You are climbing a stair case. It takes n steps to reach to the top.
Each time you can either climb 1 or 2 steps. In how many distinct ways can you climb to the top?
Constraints
n >= 1
Approach
Fibonacci
Links
ProgramCreek
Examples
Input: 2
Output: 2
Explanation: There are two ways to climb to the top.
1 step + 1 step
2 steps
Input: 3
Output: 3
Explanation: There are three ways to climb to the top.
1 step + 1 step + 1 step
1 step + 2 steps
2 steps + 1 step
Solutions
/**
* Time complexity : O(2^n).Size of recursion tree will be 2^n.
*
*/
public class Solution {
public int climbStairs(int n) {
return climb_Stairs(0, n);
}
public int climb_Stairs(int i, int n) {
if (i > n) {
return 0;
}
if (i == n) {
return 1;
}
return climb_Stairs(i + 1, n) + climb_Stairs(i + 2, n);
}
}
/**
* Time complexity : O(n). Single loop upto n.

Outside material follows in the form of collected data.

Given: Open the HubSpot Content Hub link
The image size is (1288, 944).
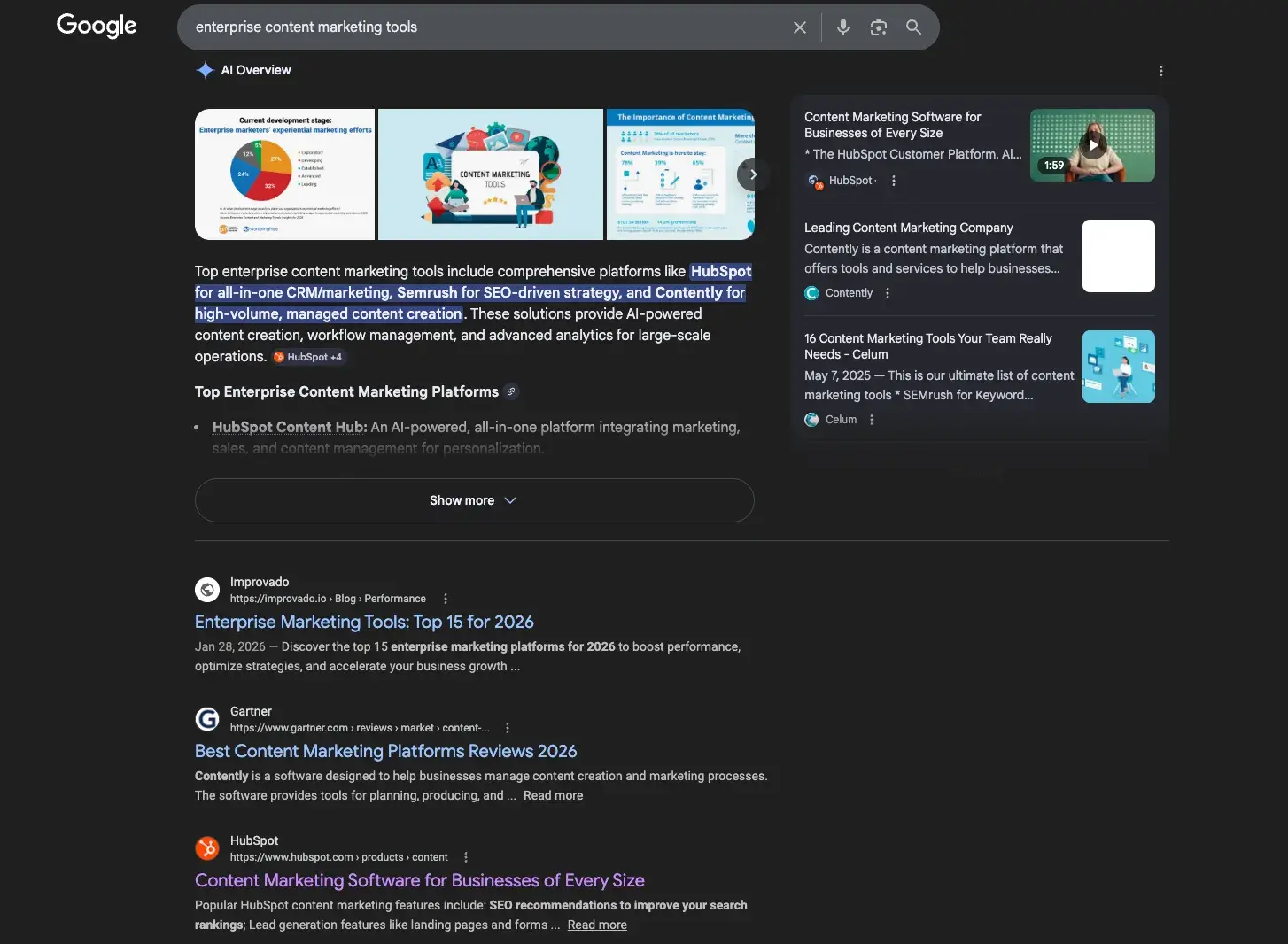Looking at the screenshot, I should point(287,427).
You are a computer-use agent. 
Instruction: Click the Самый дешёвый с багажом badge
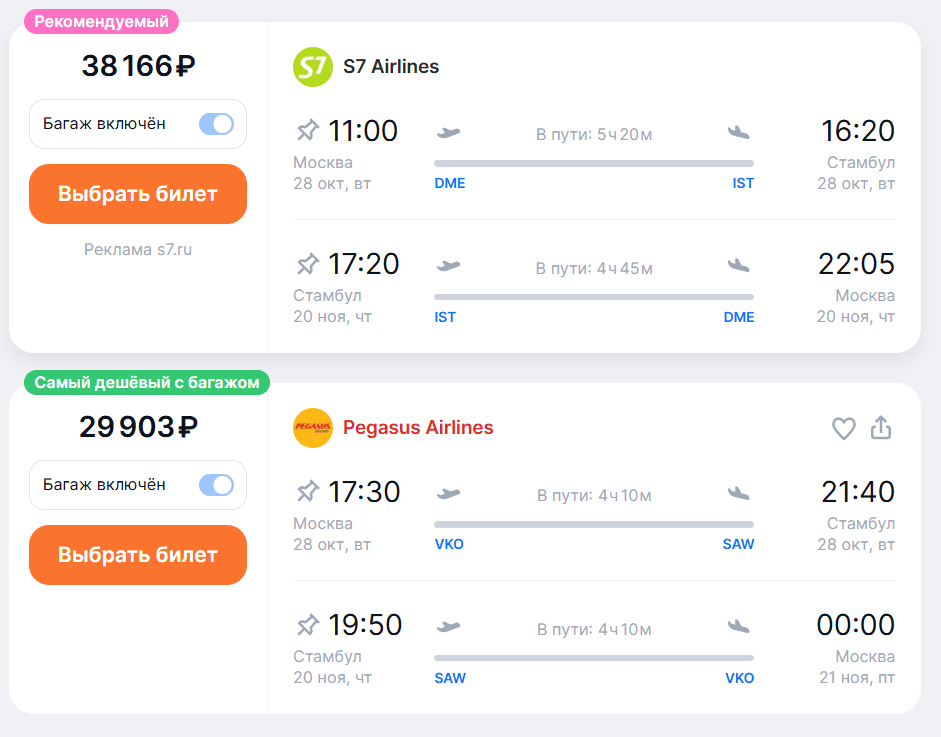tap(147, 382)
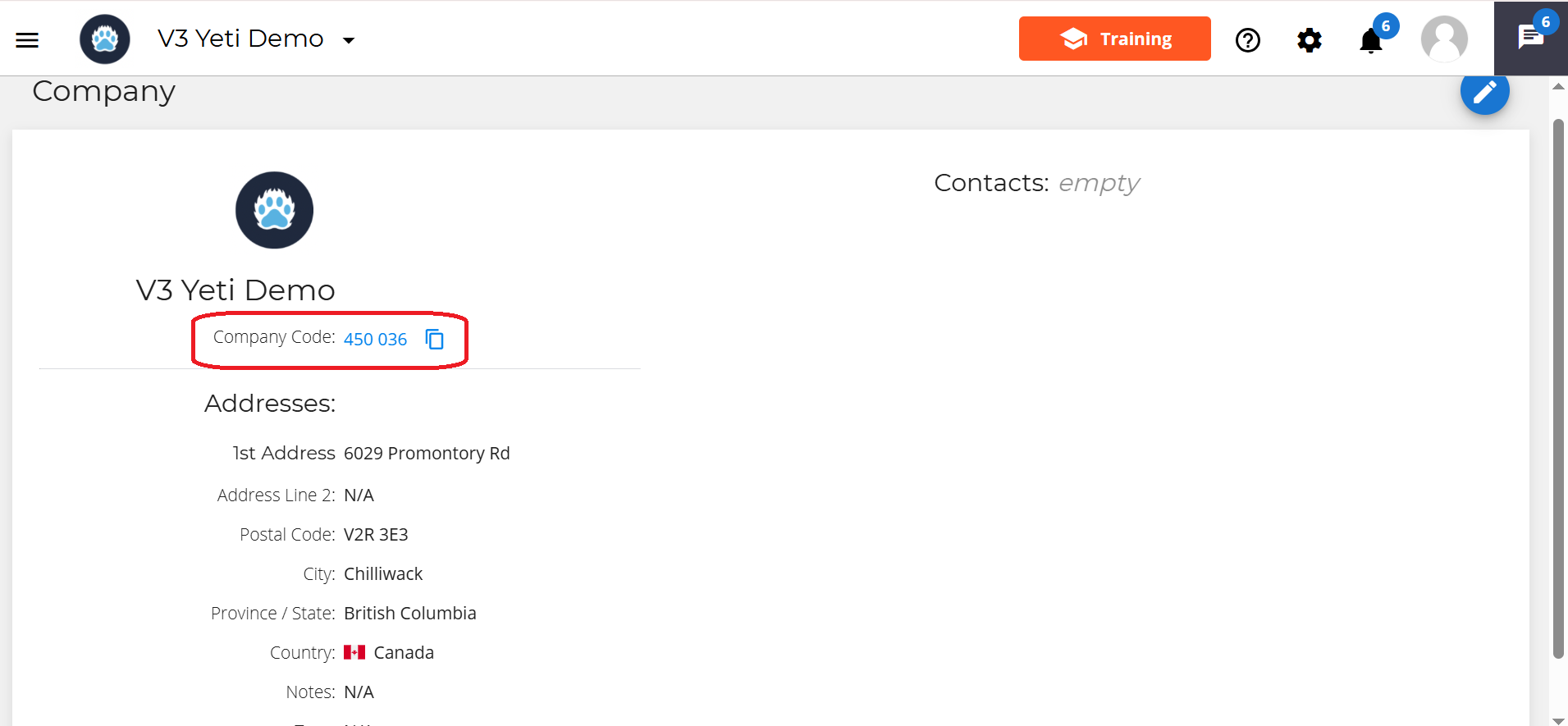Click the company code 450 036 link

375,340
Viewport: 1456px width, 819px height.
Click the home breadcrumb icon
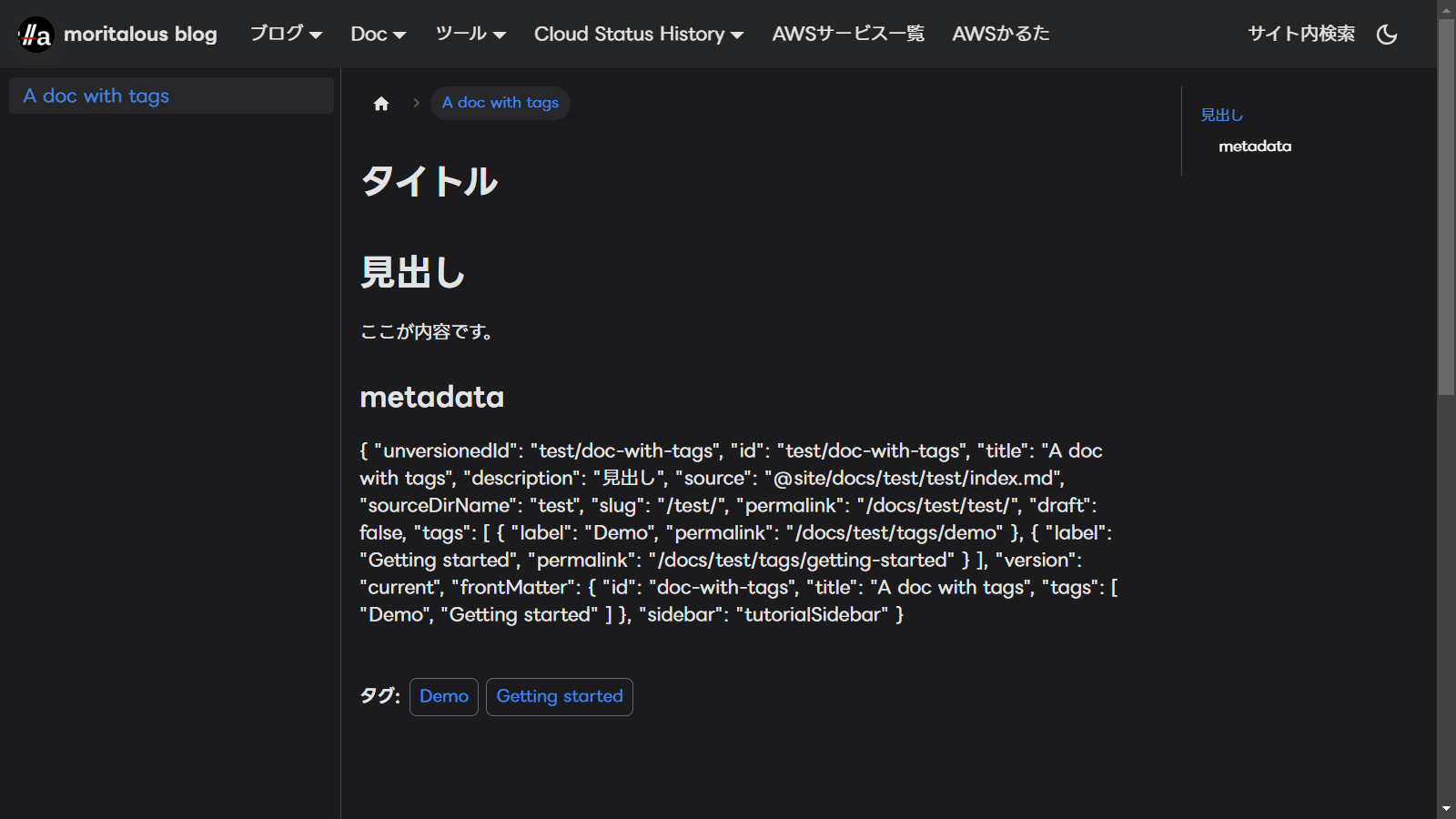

* Space complexity : O(n). dp array of size n is used.
*/
public class Solution {
public int climbStairs(int n) {
if (n == 1) {
return 1;
}
int[] dp = new int[n + 1];
dp[1] = 1;
dp[2] = 2;
for (int i = 3; i <= n; i++) {
dp[i] = dp[i - 1] + dp[i - 2];
}
return dp[n];
}
}
/**
* Time complexity : O(n). Single loop upto n is required to calculate nth fibonacci number.
* Space complexity : O(1). Constant space is used.
*/
class Solution {
public int climbStairs(int n) {
int first = 1;
int second = 1;
while(--n > 0) {
int t = first;
first = second;
second += t;
}
return second;
}
}